Texto mostrado:
---------------

Para muchos a los que jamás pudo convencer de su legitimidad, moriría siendo el rey de la cultura consumista y basura creada para blancos estúpidos, para el resto de la humanidad, el rey. Me gusta Elvis; me gusta mucho Elvis, mi sueño recurrente es imaginar que un día lo conocí y lo que tuviera que pasar quedó entre nosotros dos, sin aspavientos. Porque lo nuestro era tan de verdad que no necesitábamos mostrarlo al mundo.

Jamás me atrevería a poner en duda la salud de una pareja que constantemente necesita exponer su idilio ante el resto de la humanidad . Yo misma he sido la primera en fardar de acompañante aun sabiendo, en algún caso, que no dejaba de ser un alarde para compensar así la insatisfacción que empezaba a asomar. 

No me gusta pensar que para otros haya un motivo, tácito como el que más, que proteger la relación de amenazas externas. Por eso lo mío con Elvis siempre ha sido un tema tabú para el resto. Dios nos libre de machacar a los que buena y llanamente un día pensaron en seguirnos, con incontables fotos capaces de provocar la más empalagosa hiperglucemia por carecer de una autoestima anexa a la del que sale junto a tí en la imagen. 

Casi siempre con cara de circunstancia y en posición de estorbo para los demás. Si algo puedo demostrar a través de lo vivido es que a veces el deseo más intenso se oculta tras el silencio más profundo.

No podía dejar pasar la ocasión para hablar del hombre que no se doblegó al primer fracaso, el que jamás permitió que nadie derrumbase sus principios. El músico que más pasiones levantó y aún sigue levantando muy a pesar de llevar 45 años enterrado en su mansión de Graceland (Memphis), la leyenda más importante del siglo XX, la voz versátil e inusual que honraba a los negros con un silbido tan agudo como grave a menos cuatro octavas. Elvis Presley es fuerza, verdad, locura, cadera y sudor, ritmo y pasión.

---------------

Datos proporcionados:
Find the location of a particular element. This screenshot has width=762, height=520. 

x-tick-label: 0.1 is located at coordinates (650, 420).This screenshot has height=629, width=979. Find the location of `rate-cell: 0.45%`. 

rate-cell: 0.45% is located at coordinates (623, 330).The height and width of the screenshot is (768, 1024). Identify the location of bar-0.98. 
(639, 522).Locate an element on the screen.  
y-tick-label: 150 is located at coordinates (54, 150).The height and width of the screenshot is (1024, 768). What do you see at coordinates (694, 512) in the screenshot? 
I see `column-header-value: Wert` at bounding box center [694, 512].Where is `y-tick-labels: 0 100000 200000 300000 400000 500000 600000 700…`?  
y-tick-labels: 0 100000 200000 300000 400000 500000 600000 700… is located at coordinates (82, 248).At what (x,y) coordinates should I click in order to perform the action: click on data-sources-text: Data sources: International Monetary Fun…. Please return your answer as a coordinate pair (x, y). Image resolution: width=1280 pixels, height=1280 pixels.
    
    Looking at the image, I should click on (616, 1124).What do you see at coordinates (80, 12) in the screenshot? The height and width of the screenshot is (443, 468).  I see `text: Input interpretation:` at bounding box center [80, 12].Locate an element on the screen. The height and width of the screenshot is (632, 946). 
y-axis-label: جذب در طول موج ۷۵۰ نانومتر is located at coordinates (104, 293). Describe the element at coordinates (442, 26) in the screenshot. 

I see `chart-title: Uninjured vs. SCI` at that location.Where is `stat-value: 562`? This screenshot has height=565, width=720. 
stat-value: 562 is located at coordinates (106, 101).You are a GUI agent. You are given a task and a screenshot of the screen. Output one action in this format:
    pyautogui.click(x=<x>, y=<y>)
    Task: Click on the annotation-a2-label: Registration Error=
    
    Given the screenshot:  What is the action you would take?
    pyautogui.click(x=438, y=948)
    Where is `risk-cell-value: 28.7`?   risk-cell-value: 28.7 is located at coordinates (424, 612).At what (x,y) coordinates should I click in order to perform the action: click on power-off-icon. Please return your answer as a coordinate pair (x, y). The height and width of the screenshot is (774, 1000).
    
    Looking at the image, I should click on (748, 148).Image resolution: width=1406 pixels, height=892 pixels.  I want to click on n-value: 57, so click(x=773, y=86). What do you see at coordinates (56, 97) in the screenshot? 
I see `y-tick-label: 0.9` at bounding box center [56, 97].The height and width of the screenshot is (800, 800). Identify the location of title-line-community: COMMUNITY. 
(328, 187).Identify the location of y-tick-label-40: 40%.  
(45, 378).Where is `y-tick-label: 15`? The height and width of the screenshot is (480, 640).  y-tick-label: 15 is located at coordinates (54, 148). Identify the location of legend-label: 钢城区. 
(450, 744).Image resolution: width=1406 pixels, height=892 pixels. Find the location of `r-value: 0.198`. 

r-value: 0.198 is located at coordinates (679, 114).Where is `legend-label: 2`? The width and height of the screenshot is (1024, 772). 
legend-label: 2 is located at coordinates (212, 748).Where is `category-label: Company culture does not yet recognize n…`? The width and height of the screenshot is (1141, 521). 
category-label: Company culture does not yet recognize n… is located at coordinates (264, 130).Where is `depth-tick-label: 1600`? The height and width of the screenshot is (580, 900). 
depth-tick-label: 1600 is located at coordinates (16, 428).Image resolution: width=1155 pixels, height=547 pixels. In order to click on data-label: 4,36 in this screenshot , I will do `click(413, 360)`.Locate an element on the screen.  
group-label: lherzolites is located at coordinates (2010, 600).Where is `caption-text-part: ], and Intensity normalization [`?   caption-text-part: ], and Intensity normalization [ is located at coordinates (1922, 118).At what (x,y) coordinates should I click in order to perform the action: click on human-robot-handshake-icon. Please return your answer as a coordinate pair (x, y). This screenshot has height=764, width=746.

---------------

Tarea A: Copia sin cambios el fragmento del texto sobre Elvis que empieza en las palabras "Jamás me atrevería" y termina después de "en la imagen.".
Tarea B:
Responde a estas preguntas sobre el texto sobre Elvis:
(i) ¿Cuántos años lleva Elvis enterrado?
(ii) ¿En qué lugar está enterrado?
(iii) ¿Cuál es el sueño recurrente de la autora?

Tu respuesta A:
Jamás me atrevería a poner en duda la salud de una pareja que constantemente necesita exponer su idilio ante el resto de la humanidad . Yo misma he sido la primera en fardar de acompañante aun sabiendo, en algún caso, que no dejaba de ser un alarde para compensar así la insatisfacción que empezaba a asomar. 

No me gusta pensar que para otros haya un motivo, tácito como el que más, que proteger la relación de amenazas externas. Por eso lo mío con Elvis siempre ha sido un tema tabú para el resto. Dios nos libre de machacar a los que buena y llanamente un día pensaron en seguirnos, con incontables fotos capaces de provocar la más empalagosa hiperglucemia por carecer de una autoestima anexa a la del que sale junto a tí en la imagen.

Tu respuesta B:
(i) 45 años.
(ii) En su mansión de Graceland (Memphis).
(iii) Imaginar que un día conoció a Elvis y que lo que tuviera que pasar quedó entre ellos dos, sin aspavientos.